(Instructions):
1. List every distinct bracketed insertion in the closing-argument excerpt, giving each one only once.
2. Answer these from the closing-argument excerpt:
(a) Which officer testified that the defendant moved closer to the police vehicle?
(b) How many times does defense counsel say the shooter fired?
(c) At how many degrees did Officer Kos say the defendant appeared to be pointing his weapon at the officers?

Next, defense counsel observed that, although Officer McDermott testified that defendant moved closer to the police vehicle, there was still no damage to the police vehicle from defendant's rifle:
“Now, there was what the police officers testified to and whatever happened out there was an extremely horrifying scene. Because the officers were so convinced that they were going to be killed they fired their weapon right through the windshield of the car that they were in. Clearly, they believed that they were going to be shot. You know, the example that [the prosecutor] gave a little while ago about playing and about you point at somebody and you say bang, bang, you're dead and that person is supposed to fall down, well, the car, the police officers' car doesn't have one mark on it from an AK47 bullet. As a matter of fact, there's no damage to the police car at all except for what the police did themselves. I understand why they—one would understand why they did it, but there—if [defendant] were out there and was shooting at this police car and he shot five times and they kept saying he took aim and just fired, it doesn't come close to the police car.
Clearly, if it were [defendant] out there firing he was not intending to kill the police officers. I believe Officer McDermott and one of the other officers said that [defendant] * * * made some kind of an arc or something. They're suggesting he was coming closer. * * * Even when closer there is no damage to the vehicle. Maybe the person wanted to get away with that AK47[,] there's no damage to that squad [car] whatsoever. There is clearly no evidence that the person shooting was attempting to kill any of the police officers.”
Toward the end of his closing, defense counsel reiterated that Officer Kos had testified that defendant had pointed his rifle at Kos and then moved it away:
“There were a couple things that I wanted to address, things that the State said and, again, although [the prosecutor] says that my client is aiming at the police you've got Officer Kos * * * saying he appeared to be pointing his weapon at cops 25 degrees and then fired his gun. Nothing is ever hit. * * * There's nothing to indicate that there was any kind of intent to kill.”

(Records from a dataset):
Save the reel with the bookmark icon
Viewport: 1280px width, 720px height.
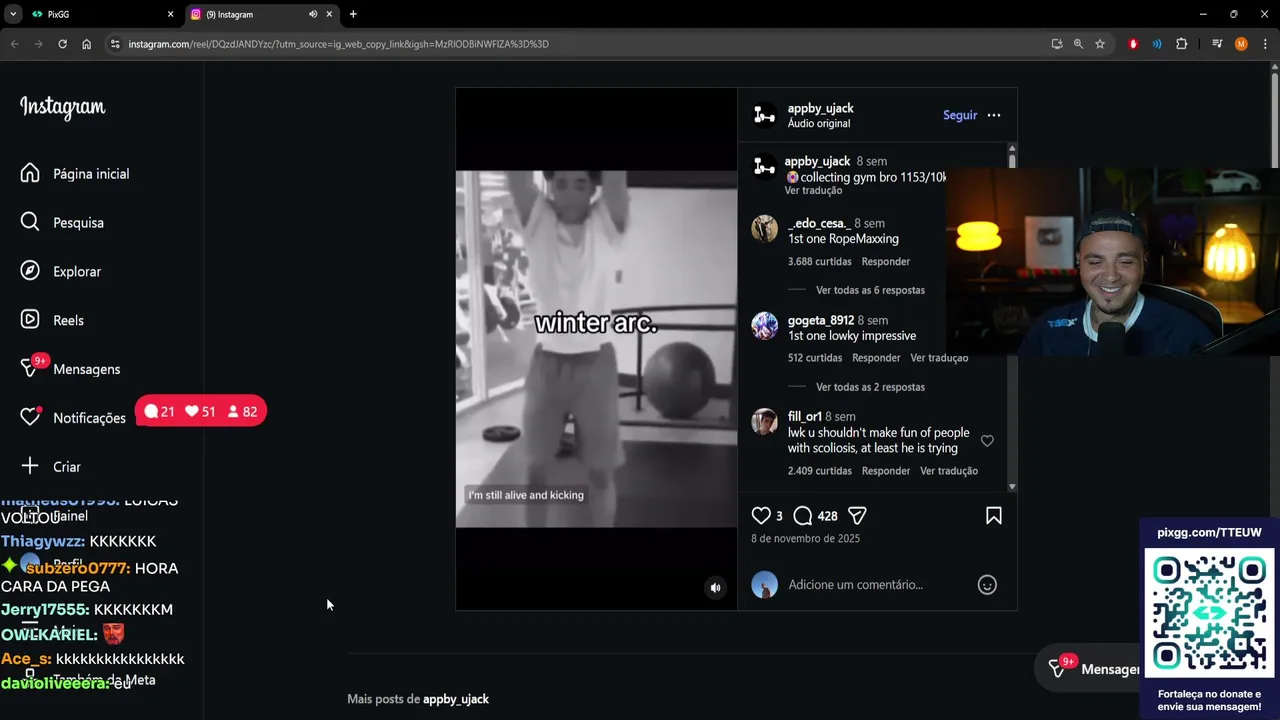click(994, 516)
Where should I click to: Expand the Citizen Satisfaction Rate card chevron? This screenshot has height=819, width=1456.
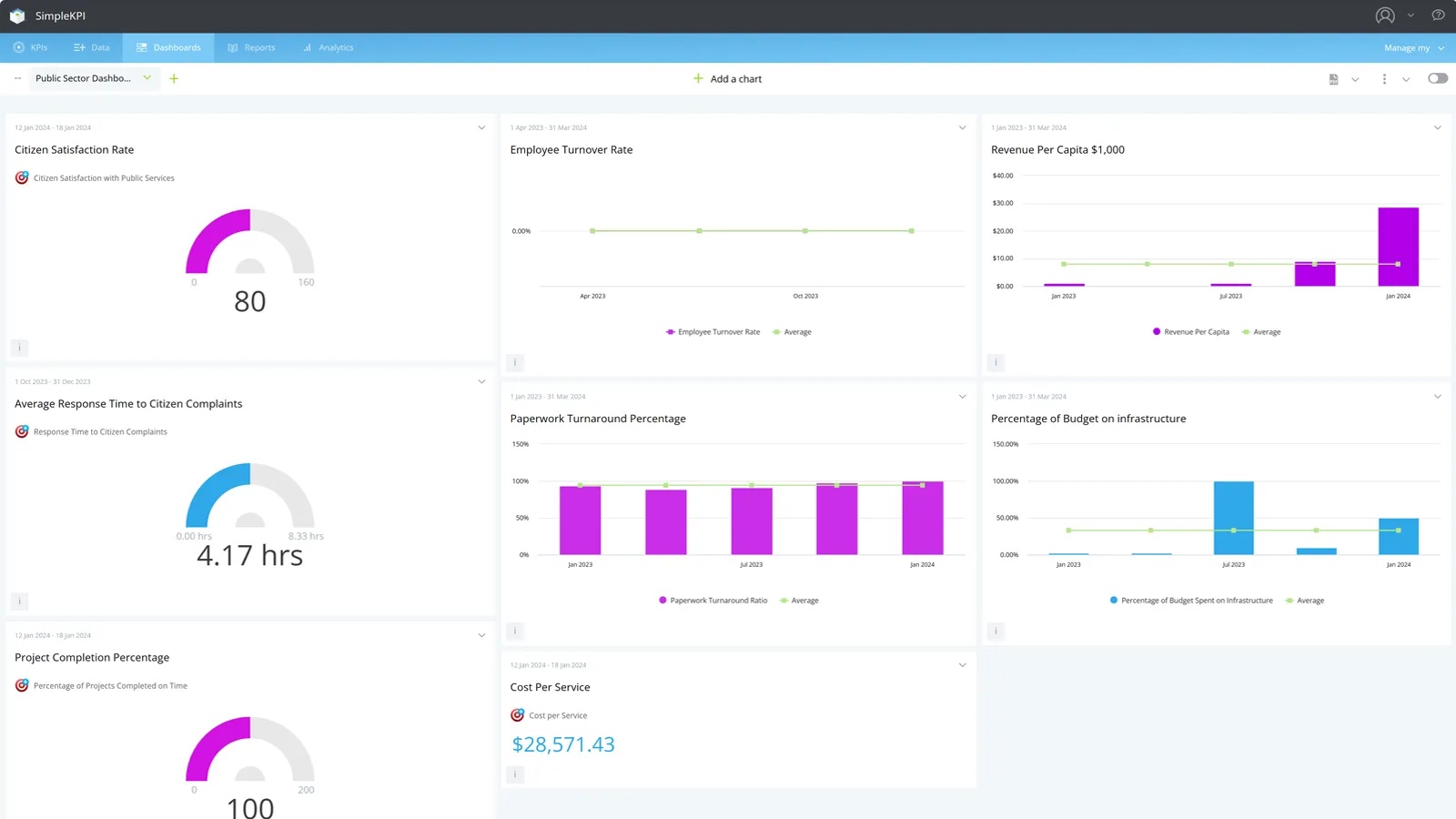tap(481, 127)
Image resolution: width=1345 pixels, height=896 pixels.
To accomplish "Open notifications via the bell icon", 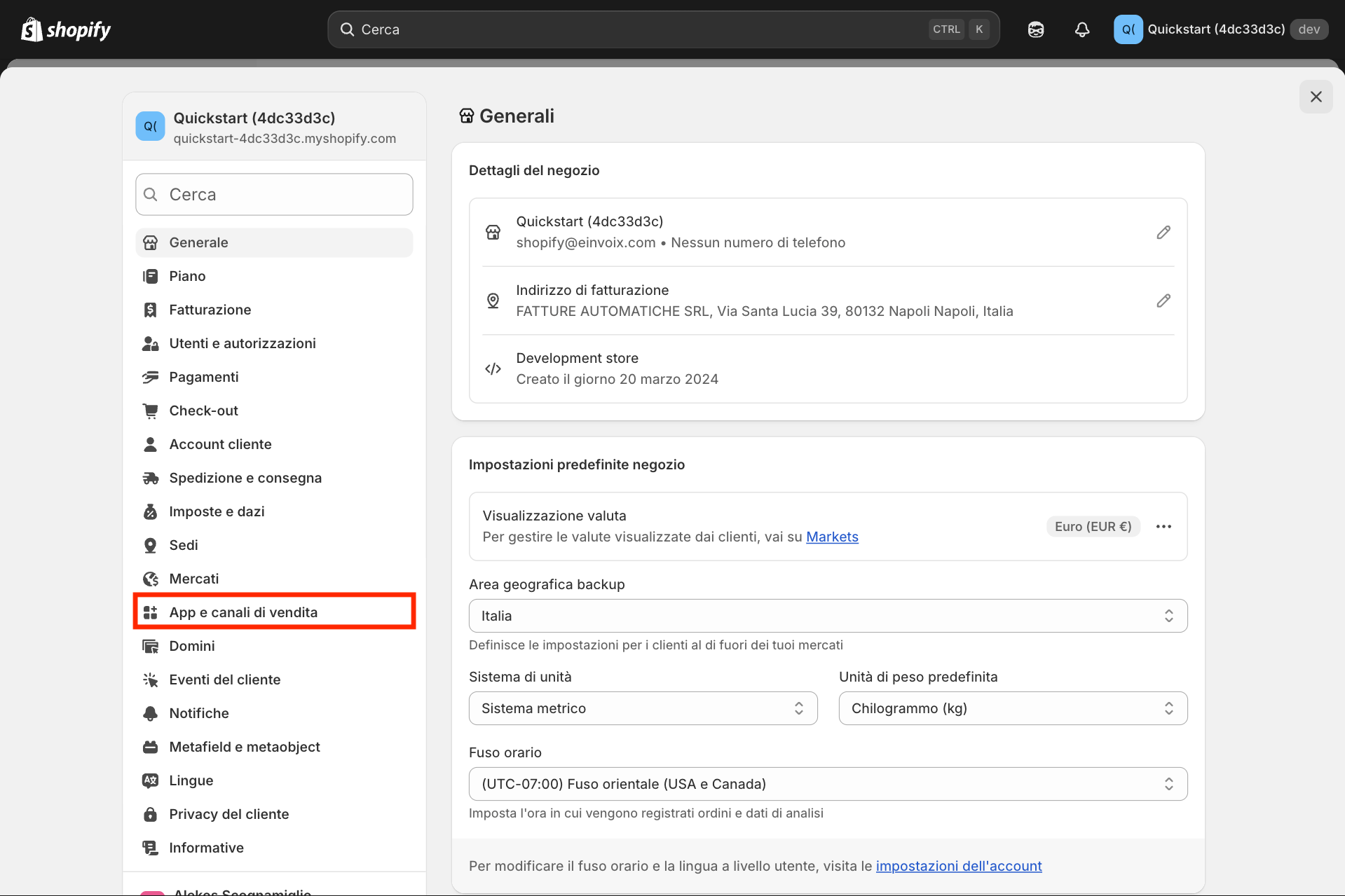I will click(x=1081, y=29).
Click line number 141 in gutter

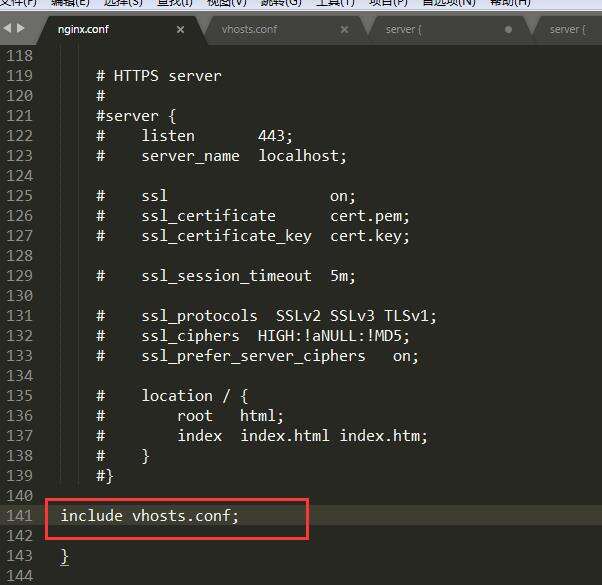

(Results for each task):
1.
[the prosecutor]
[defendant]
[,]
[car]

2.
(a) Officer McDermott
(b) Five times
(c) 25 degrees